__Assignment__.
For every line in the records below that holds "computer", make a copy.

[Records contained in a dataset]
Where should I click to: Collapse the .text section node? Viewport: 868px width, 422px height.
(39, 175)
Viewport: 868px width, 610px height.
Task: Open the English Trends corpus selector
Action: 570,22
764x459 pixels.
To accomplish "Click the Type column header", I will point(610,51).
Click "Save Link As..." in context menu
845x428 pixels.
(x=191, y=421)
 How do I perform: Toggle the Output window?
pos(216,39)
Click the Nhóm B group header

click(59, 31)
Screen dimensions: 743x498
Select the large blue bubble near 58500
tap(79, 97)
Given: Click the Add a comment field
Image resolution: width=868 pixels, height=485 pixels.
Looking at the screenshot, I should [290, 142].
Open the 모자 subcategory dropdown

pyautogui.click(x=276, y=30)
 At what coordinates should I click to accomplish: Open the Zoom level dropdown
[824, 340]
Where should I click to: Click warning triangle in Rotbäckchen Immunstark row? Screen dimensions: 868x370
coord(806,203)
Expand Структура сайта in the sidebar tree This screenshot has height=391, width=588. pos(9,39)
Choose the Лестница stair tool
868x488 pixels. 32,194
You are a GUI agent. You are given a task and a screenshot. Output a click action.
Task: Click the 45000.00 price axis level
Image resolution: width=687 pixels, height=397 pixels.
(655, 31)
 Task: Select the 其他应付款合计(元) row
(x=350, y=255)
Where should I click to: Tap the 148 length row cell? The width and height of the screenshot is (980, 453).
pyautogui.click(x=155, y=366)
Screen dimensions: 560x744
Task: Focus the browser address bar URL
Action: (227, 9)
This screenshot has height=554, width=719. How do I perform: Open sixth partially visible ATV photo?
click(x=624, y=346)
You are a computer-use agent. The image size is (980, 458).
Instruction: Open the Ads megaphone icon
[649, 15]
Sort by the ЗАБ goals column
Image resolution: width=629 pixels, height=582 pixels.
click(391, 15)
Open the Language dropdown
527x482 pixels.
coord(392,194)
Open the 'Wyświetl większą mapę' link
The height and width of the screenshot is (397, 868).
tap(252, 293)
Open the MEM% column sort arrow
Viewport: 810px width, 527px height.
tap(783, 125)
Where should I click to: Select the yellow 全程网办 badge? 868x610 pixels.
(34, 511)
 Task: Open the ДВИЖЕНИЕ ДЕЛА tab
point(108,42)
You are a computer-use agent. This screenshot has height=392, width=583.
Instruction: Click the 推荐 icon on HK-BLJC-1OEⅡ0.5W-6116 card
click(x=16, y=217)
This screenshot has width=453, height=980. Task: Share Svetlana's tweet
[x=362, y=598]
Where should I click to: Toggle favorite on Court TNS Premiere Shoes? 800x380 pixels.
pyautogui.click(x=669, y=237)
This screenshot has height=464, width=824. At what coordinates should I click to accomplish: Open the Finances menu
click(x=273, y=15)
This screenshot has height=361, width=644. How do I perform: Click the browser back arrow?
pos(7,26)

__Answer to this exercise__.
You are a computer-use agent. The image size is (980, 458).
You are a computer-use agent. This screenshot has height=392, width=583.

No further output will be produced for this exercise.